Case in point, the SEC announced this week the approval of new rules that will, among other things, require companies to disclose the relationship between their compensation policies and risk management, as well as describe the board of directors’ role in risk oversight.
Understanding what compensation policies have a material impact on an organization’s risk and developing policies for board-level oversight of risk will require guidance from internal and/or external risk experts... good news for any risk experts who appreciate gainful employment. And of course, many additional regulations and SEC rules expected to come together early next year are also likely to continue this trend.
As the debate continues between what’s best for businesses and consumers as we look for economic recovery, a few of the amendments expected to come to a vote today involve the creation of a new consumer financial protection agency, a Sarbanes Oxley exemption for small firms, and new power for the Government Accountability Office to audit the Federal Reserve.
While this debate is going on, the Organization for Economic Cooperation and Development released a framework last week to guide policymakers in the reform of international financial markets. According to the announcement, “Increasing transparency is key. The complexity and opaqueness of products made risk assessment difficult for firms and investors and hindered market transparency, a major cause of the crisis.”

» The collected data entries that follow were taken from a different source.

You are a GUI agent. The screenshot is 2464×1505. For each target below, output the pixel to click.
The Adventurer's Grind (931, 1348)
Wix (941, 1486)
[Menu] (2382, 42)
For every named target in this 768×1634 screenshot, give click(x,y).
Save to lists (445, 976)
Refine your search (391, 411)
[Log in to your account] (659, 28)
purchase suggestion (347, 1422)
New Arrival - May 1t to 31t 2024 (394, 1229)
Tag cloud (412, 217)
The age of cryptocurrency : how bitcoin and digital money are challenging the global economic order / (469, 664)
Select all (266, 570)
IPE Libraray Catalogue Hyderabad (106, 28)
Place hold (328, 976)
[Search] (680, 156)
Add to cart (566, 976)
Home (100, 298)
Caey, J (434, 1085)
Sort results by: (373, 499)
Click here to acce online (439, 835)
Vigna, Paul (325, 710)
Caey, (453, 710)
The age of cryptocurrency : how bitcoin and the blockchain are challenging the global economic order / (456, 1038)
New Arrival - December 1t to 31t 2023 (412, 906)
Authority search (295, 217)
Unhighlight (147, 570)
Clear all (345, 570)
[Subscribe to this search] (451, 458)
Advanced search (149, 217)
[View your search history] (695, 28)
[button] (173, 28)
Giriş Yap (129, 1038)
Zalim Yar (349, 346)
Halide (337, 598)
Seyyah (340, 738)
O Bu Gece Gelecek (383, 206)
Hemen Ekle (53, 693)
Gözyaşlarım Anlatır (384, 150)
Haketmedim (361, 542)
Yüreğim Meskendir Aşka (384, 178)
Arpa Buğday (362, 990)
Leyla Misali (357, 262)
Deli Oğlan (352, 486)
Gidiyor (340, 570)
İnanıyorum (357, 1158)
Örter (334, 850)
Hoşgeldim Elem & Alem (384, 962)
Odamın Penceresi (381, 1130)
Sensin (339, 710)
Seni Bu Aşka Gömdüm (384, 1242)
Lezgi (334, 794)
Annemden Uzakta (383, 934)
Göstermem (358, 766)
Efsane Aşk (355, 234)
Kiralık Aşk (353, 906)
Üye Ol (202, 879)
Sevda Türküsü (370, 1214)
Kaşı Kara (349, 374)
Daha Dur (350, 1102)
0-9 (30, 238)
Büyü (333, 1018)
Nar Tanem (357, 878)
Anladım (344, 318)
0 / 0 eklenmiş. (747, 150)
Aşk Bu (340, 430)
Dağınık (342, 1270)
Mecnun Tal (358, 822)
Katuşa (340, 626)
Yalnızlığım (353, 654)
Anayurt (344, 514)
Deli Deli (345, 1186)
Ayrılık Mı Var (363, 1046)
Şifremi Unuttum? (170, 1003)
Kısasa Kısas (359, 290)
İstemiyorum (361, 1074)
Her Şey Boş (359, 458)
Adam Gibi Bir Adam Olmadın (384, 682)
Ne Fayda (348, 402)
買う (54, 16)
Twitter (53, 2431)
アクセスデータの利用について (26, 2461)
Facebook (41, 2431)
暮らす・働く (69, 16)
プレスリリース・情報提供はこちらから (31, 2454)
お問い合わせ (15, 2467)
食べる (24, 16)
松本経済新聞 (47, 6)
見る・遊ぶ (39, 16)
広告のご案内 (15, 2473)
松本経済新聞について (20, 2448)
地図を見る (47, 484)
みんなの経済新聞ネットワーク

The framework’s explanation of the financial landscape includes principles for 1) A definition of the financial system, 2) Transparency, and 3) Surveillance and analysis. Responsibilities for the collection and distribution of relevant data are described for government authorities, industry groups, and international organizations. These principles mirror the focus of other potential regulatory changes and will have a substantial impact in the way organizations document and track a wide range of business processes and transactions if they are carried out in legislation.
It provides a well-written, step-by-step guide to risk management processes that can be applied to whole organizations, or any part thereof. So far, it has received well-deserved praise for its surprising brevity and consolidated value. These are especially important characteristics for a document with as lofty a goal as standardizing what it calls “an integral part of all organizational processes.”
But if we expect the availability of ISO 31000 to have any sort of revolutionary or game-changing impact in the immediate future, we’re getting way ahead of ourselves.